Not everyone’s going to share in this presumed GDP increase equally of course. The biggest impact will be seen in the counties with high levels of unemployment and low levels of participation, such as Greece and Spain.
But...
So that’s all good, isn’t it? Well, up to a point. McKinsey concedes that there are some barriers in the way to this nirvana. including a need for:
expanded broadband access, updated labor market regulations, systems for delivering worker benefits, and clearer data ownership and privacy rules.
These blockages require policy-making initiatives to address them, says McKinsey, beginning with the first principle of affordable broadband access for all:
As of mid-2014, less than half of China’s population and less than 20 percent of India’s population were online, for example. In the United States, which has one of the highest Internet penetration rates in the world, some 50 million people remain offline. As talent platforms become the most accepted and efficient way to find work, bridging the digital divide becomes even more critical for inclusive growth.
The growth of freelance, part-time and contingent employment is likely to be fuelled by digital platforms. This raises problems in its own right:
This will likely necessitate rethinking some labor market regulations. There are questions, for example, about whether the large contingent workforces employed by on-demand service platforms should be classified as regular employees or as contractors (or a hybrid category yet to be defined).
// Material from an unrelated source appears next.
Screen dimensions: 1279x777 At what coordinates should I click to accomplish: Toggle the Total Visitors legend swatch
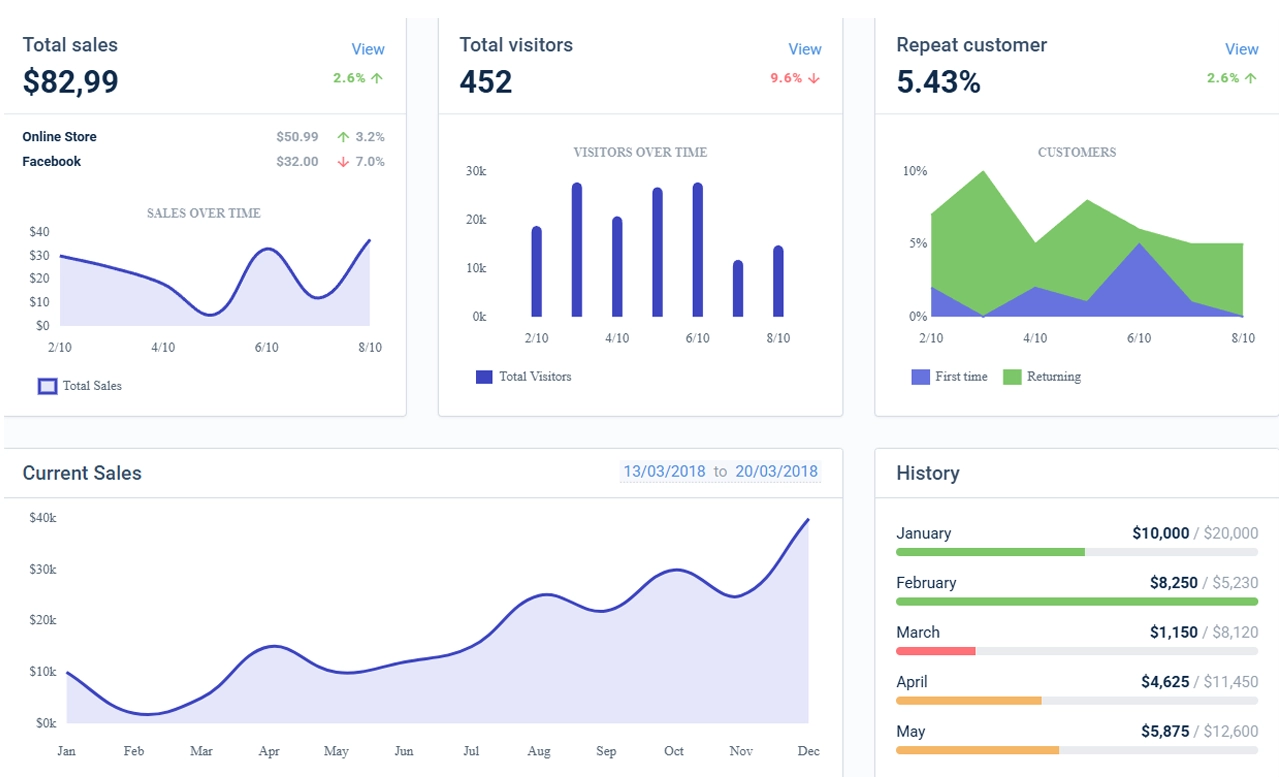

This will determine whether some types of regulations (including minimum-wage laws) apply to them.
Finally there’s the double-edged sword of data capture and exploitation. McKinsey notes:
Online talent platforms are able to capture rich troves of data on the positions that employers are filling, the skills required, and career pathways that take people from education and entry-level positions into more fulfilling work. Capturing this data and applying sophisticated analytics could produce better insight into how the demand for specific skills and occupations is evolving—in greater detail and something much closer to real time than traditional labor statistics…This information would be valuable to policy makers, companies, and individuals alike.
But it warns:
The issue of data ownership in an age of social media is not unique to online talent platforms, but resolving the question of whether employers, platform providers, or individual workers own this data—as well as who is entitled to use it and under what conditions—will be of increasing importance.
Overall though, the prognosis for talent platforms is upbeat, with McKinsey concluding:
Online talent platforms will not sweep away all the roadblocks that impede the smooth functioning of labor markets. They cannot, for example, address weak aggregate demand or create better-quality jobs across the board. But they can make a much-needed difference in how well economies perform one of their most basic tasks: connecting individuals with productive and fulfilling work.
These are early days in their evolution, but as these platforms rapidly expand, the cumulative benefits are growing. Capturing their full potential will require a thoughtful policy framework, private-sector investment and innovation, and—perhaps most important—a whole new level of adaptability on the part of individual workers.
My take
My initial reaction to the $2.7 trillion boost figure was a cynical smile and an assumption of 'think of a number and double it', but actually McKinsey's broken out its calculations well in the full report, to the extent that it doesn't seem entirely implausible.
But the most important thing here is the need for broadband access for all. Without that, the potential of online platforms will be massively impaired. Then there's the need to face up to new disruptive models of employment - the Uber-ization that Salesforce President Keith Block was talking about in London a few weeks ago. Those models require serious attention from the policy makers and regulators.